You know that scene in the Matrix where Neo gets plugged into a machine and then magically wakes up and says "I know kung fu"?
Well spaced repetition systems (SRSs) are the closest that scientists have gotten to injecting your brain with knowledge that efficiently. And the science is still advancing every year.
In a nutshell, SRS algorithms are learning tools that determine the frequency of each concept’s repetition based on the user's performance. More difficult concepts are repeated more frequently, while well-known concepts are repeated increasingly less frequently as the knowledge becomes ever more permanent.
Spaced repetition has been found to optimize a learner's study time more significantly than almost all other study "hacks" combined, including mnemonics, stories, gamification, and mental imagery. (We've written extensively about the cognitive science behind why spaced repetition works over on the main Brainscape website)

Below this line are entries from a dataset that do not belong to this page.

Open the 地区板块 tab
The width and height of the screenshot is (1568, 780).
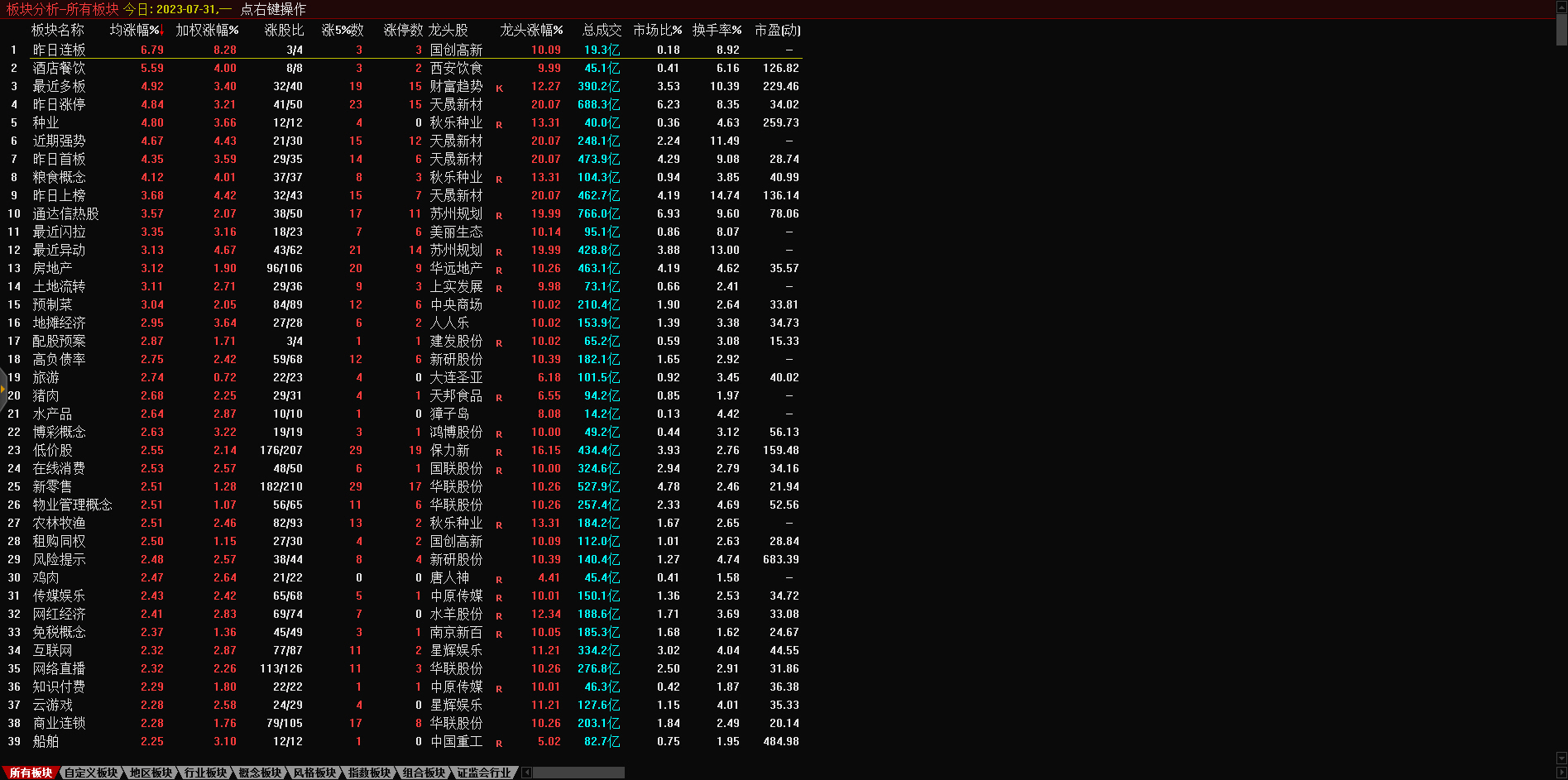click(x=151, y=773)
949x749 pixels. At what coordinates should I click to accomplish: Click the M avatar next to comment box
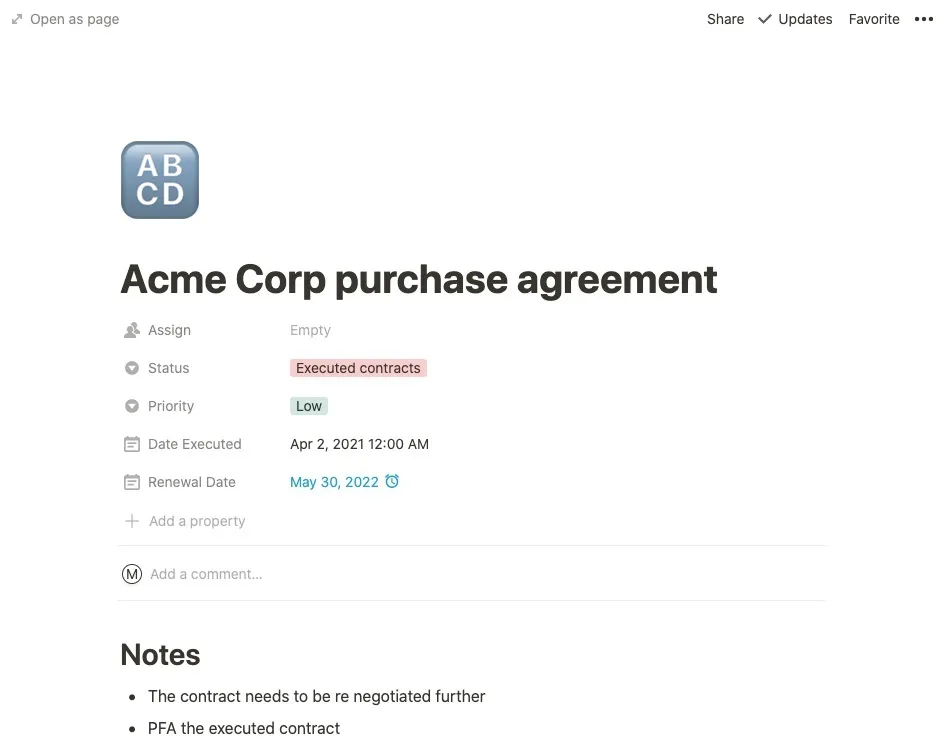[x=132, y=574]
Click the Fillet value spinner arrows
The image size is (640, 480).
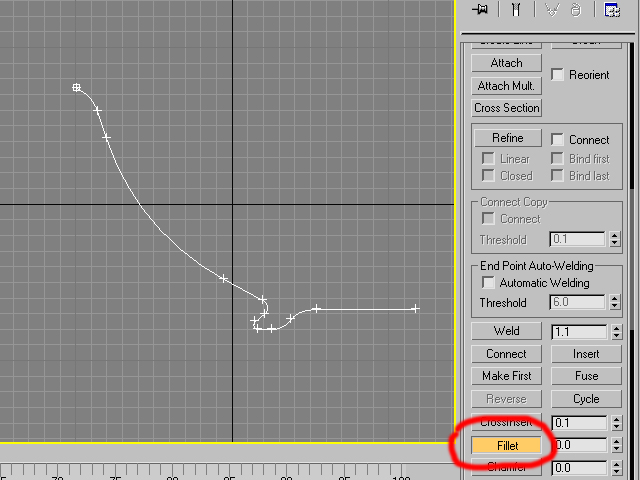pyautogui.click(x=616, y=445)
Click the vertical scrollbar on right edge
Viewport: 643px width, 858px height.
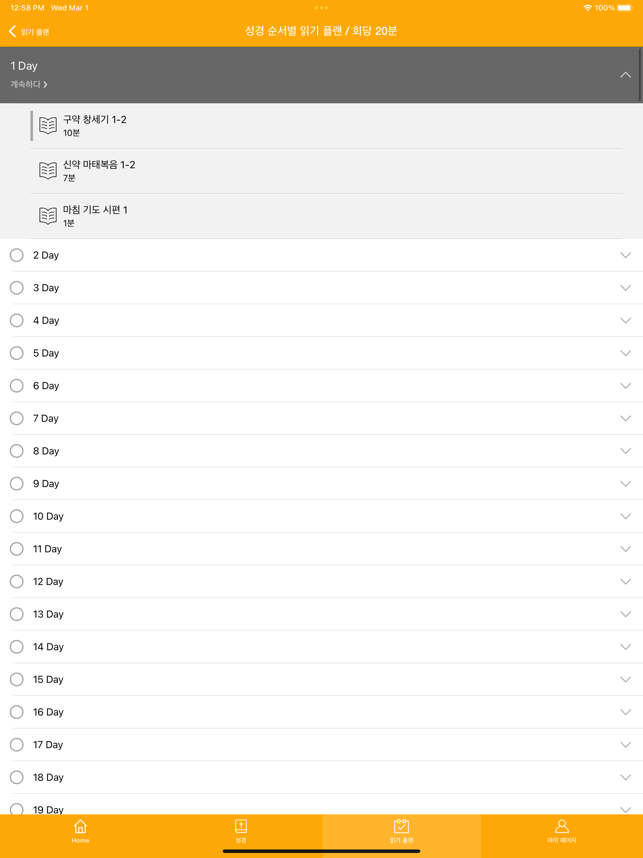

In this article, we address more of the technical nuts and bolts behind four popular spaced repetition algorithms—(1) absolute SRS algorithms, (2) relative SRS algorithms, (3) manual SRSs, and (4) hard-coded spaced repetition—and how to determine which type of SRS is right for you. We also welcome any comments or questions about spaced repetition over at the Brainscape subreddit, where we can continue the conversation.
Spaced repetition as a "feature"
The first form of spaced repetition worth acknowledging is the type that is part of a larger online curriculum experience, rather than a stand-alone SRS tool itself. For example: online courses and e-textbook providers that are more of an instructional curriculum, but that have built spaced repetition into things like multiple-choice quizzes at the end of chapters, where incorrect answers are more likely to come up frequently until the user answers correctly.
Similarly, study game apps like Quizlet and DuoLingo have added some intelligent repetition for exercises consistently answered incorrectly, including matching, multiple-choice, and fill-in-the-blank style questions that are interspersed within subsequent units' lessons or activities (even if only in a minimal or rudimentary way).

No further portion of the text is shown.